Workers on worker's compensation benefits took twice as long to return to work as those who were not on any benefits. And their final results weren't as good as the other workers. With all workers they found that those who didn't think they would make it back to work were less likely to have a successful return to work. They had more physical and mental limitations all around.
The authors conclude that their study shows the benefit of arthroscopic release of the extensor carpi radialis brevis tendon for cases of work-related chronic tennis elbow. The patients selected for this procedure made up a challenging subgroup of workers who were engaged in heavy work demands and who had not gotten relief from their symptoms with prior treatment.
The two ways this study was different from other studies was in the fact that a specific surgical technique was studied and specific outcomes were assessed before and after using valid tools of measure.
Patients most likely to respond to this type of surgery include those who had a favorable response to steroid injections, patients with less physically demanding jobs, and those who were not involved in a worker's compensation claim. Limitations in work performance can be expected for those involved in heavy labor or jobs requiring repetitive motions.
The authors point out that mental and social aspects of the job should be taken into consideration.

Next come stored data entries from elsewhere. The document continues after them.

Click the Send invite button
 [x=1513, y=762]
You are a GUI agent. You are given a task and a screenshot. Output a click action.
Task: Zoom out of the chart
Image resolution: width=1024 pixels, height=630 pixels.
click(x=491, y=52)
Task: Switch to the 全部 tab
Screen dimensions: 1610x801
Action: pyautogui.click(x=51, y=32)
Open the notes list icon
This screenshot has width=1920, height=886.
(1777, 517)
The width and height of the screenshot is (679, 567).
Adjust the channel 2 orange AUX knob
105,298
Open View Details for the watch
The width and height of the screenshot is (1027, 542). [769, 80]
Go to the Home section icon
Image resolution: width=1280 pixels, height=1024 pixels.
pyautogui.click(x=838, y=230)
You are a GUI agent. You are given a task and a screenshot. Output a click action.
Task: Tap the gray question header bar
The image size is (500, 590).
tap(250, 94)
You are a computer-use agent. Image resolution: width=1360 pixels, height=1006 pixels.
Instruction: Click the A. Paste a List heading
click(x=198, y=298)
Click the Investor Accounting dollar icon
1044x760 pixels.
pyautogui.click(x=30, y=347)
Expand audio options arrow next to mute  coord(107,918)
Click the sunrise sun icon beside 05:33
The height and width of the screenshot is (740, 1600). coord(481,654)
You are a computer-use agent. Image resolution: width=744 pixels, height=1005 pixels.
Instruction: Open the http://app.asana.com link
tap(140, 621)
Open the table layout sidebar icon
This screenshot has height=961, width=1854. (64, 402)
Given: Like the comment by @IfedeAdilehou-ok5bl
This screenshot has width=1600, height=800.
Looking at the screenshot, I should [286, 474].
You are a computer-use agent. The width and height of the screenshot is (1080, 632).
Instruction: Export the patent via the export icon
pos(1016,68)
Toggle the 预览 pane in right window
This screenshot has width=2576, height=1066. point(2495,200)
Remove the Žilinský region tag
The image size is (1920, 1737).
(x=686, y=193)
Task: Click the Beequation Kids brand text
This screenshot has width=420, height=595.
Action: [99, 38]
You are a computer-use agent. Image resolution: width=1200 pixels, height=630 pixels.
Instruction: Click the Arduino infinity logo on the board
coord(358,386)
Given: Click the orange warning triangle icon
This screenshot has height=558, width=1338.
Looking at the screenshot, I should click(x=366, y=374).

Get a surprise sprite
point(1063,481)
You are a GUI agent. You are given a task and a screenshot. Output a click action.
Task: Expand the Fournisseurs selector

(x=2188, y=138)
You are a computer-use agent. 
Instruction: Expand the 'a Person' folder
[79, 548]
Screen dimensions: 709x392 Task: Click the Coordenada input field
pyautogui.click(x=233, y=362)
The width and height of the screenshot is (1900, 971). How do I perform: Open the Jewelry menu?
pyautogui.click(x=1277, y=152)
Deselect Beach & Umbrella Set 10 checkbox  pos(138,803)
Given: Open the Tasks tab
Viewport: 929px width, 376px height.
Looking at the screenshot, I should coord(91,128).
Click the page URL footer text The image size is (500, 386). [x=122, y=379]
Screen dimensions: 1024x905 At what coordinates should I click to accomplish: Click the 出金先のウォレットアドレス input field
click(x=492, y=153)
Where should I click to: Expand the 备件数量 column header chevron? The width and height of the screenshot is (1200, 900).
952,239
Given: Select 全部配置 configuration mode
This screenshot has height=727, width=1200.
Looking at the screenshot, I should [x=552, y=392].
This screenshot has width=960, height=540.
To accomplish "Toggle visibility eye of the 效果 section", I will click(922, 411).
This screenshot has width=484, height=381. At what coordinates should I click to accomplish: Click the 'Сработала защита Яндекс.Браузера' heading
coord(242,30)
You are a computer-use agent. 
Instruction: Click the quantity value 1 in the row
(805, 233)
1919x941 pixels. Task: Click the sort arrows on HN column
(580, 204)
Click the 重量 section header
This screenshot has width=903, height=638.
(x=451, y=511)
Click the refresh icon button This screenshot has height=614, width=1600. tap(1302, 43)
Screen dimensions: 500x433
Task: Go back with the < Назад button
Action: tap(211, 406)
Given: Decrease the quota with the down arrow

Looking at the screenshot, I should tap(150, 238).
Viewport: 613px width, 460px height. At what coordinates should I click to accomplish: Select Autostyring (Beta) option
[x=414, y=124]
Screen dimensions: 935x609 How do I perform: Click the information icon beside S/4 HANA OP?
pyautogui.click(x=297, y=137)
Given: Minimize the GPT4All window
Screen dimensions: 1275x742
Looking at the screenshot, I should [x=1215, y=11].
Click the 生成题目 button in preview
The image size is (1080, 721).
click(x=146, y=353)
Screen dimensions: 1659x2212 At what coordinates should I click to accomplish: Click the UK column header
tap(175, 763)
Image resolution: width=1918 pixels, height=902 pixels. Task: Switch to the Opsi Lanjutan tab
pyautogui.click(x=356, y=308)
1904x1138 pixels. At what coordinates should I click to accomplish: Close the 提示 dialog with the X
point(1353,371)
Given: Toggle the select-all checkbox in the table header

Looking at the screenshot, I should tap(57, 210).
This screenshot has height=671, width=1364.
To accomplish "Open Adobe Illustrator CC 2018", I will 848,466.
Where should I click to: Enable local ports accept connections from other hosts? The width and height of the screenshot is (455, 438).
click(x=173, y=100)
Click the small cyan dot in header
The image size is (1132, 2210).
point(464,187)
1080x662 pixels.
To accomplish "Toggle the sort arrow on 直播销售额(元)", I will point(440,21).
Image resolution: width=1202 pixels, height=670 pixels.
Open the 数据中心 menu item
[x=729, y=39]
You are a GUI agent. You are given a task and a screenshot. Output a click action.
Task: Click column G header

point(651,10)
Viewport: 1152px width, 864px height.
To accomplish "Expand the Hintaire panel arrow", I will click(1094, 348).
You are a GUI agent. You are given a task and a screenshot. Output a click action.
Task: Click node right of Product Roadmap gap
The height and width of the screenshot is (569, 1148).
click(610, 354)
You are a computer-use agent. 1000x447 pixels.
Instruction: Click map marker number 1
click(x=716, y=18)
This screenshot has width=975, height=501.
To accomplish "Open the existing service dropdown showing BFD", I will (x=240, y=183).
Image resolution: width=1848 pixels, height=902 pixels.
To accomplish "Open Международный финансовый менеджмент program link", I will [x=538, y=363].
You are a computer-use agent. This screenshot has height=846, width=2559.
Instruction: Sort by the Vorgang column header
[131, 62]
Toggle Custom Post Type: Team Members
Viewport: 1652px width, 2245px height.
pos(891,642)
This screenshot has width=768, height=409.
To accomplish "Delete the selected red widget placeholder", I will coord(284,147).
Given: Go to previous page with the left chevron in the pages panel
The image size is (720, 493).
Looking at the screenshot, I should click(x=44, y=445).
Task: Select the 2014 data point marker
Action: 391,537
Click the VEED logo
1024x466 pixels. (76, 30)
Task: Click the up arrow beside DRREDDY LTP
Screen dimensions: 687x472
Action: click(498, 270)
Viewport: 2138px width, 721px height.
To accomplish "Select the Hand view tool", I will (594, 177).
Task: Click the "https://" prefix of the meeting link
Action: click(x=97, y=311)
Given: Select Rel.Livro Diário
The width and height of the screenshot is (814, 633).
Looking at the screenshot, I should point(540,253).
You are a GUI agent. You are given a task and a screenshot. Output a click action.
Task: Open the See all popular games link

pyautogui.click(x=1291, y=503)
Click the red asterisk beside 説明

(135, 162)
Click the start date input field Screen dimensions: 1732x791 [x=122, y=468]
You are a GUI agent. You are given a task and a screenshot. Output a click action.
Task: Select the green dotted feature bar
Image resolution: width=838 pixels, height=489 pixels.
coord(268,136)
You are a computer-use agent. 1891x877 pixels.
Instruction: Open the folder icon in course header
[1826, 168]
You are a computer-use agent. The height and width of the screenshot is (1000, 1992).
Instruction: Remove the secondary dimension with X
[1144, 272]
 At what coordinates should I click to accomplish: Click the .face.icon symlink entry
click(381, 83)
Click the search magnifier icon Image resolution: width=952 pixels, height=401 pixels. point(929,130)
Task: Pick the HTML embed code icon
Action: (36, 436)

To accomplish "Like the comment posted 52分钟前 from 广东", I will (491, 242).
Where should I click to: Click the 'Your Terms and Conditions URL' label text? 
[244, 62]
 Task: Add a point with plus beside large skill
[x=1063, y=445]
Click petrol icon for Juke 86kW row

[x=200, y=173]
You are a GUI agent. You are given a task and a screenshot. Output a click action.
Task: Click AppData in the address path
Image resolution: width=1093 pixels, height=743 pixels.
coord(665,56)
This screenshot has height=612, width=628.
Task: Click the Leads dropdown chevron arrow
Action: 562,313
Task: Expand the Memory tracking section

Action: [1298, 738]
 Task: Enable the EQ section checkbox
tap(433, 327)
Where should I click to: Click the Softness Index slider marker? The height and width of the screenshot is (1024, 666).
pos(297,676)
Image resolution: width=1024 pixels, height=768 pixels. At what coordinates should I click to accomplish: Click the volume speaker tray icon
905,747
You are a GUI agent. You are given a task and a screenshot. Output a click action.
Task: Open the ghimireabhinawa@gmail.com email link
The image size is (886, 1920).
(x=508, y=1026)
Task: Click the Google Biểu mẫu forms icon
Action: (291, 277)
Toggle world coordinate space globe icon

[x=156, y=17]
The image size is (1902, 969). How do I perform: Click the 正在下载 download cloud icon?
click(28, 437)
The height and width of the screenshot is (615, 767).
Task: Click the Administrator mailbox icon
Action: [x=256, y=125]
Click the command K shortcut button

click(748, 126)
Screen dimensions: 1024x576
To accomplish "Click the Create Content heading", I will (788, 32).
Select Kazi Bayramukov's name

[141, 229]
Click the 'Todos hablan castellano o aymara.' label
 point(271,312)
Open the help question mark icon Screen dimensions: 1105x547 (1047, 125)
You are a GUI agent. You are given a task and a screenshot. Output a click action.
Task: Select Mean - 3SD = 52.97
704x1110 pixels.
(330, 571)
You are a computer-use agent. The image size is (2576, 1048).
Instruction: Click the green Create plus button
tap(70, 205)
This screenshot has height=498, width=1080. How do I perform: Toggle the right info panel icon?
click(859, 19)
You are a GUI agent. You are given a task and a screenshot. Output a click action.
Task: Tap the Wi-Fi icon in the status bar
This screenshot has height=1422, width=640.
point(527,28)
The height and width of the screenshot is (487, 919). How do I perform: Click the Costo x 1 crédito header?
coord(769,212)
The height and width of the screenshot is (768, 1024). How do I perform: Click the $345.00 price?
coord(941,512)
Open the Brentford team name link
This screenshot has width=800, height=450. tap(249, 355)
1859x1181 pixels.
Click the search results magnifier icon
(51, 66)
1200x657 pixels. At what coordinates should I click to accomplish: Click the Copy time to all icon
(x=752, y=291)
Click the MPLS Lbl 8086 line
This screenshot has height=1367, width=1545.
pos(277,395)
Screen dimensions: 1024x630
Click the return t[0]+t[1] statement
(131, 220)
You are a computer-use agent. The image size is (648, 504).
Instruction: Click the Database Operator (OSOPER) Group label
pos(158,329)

Patients seem fairly accurate in predicting their own outcomes. Whether that's because they really know themselves well or it's just a self-fulfilling prophecy remains the subject of future studies. It does suggest the importance of selecting patients carefully for surgery.
Ruby Grewal, MD, et al. Functional Outcome of Arthroscopic Extensor Carpi Radialis Brevis Tendon Release in Chronic Lateral Epicondylitis. In The Journal of Hand Surgery. May/June 2009. Vol. 34A. No. 5. Pp. 849-857.